Une Mme Crosby, commerciale à Los Angeles, dit avoir cessé de sortir son téléphone Blackberry en public lorsqu'elle se rend dans une soirée cocktail ou à une conférence. Elle le cache sous son iPad en rendez-vous d'affaires, de peur que ses clients ne voient l'objet et "ne la jugent".
Victoria Gossage, 28 ans, responsable marketing dans un fonds spéculatif, déclare s'être sentie humiliée récemment, face au concierge d'un "country club" de l'Etat de New York. Lui demandant si le club pouvait lui prêter un chargeur, l'homme avait répondu "'bien sûr'. Puis il a vu mon téléphone et il m'a dit, sur un ton dégouté : 'Oh non, non, pas pour ça'".
Le fabriquant du Blackberry, Research in Motion (RIM), dégage encore de belles marges en Inde ou en Indonésie, mais aux Etats-Unis, la chute est vertigineuse. Il détient moins de 5 % du marché des smartphones, contre 50 % il y a seulement trois ans.
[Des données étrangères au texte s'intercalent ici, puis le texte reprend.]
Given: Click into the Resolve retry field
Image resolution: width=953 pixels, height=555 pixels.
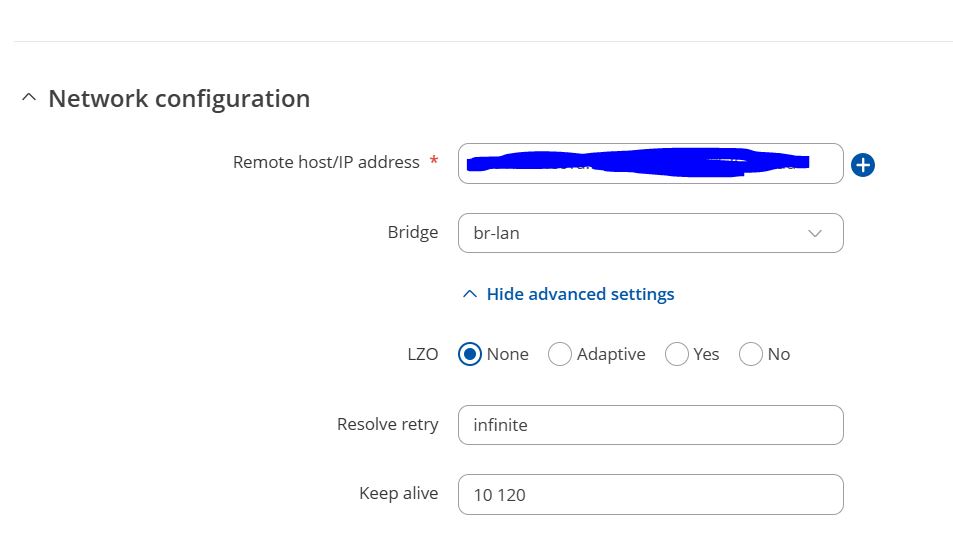Looking at the screenshot, I should (x=650, y=425).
Entre juin et août 2012, RIM a réalisé un chiffre d'affaires de 2,8 milliards de dollars, en baisse de 31 % par rapport à la même période de l'an dernier. Ces résultats, annoncés jeudi dernier, sont moins sombres que prévu : le trimestre précédent, la baisse était de 43 %. Le nouveau système d'exploitation de l'appareil, le Blackberry 10, doit sortir au premier trimestre 2013.
Ainsi, l'une des premières mesures prises par Marissa Mayer lorsqu'elle est arrivée à la tête de la firme Yahoo!, avec pour mission de moderniser son image, a été de remplacer les BlackBerry des employés par des iPhones et téléphones fonctionnant sous Android. "Les BlackBerry s'attardent à Washington, Wall Street et dans les métiers du droit, mais dans la Silicon Valley ils sont aussi rares que les cravates", écrit le New York Times.
Depuis plusieurs années, certaines compagnies n'autorisent leurs employés à utiliser que des smartphones BlackBerry, jugés plus faciles à sécuriser et moins propices à une utilisation de loisir. Mais l'an dernier, selon le quotidien américain, certaines firmes importantes, comme la banque Goldman Sachs, ont fini par se rendre aux demandes de leurs employés qui demandaient un autre système. La Maison Blanche elle-même a récemment autorisé l'utilisation d'iPhones.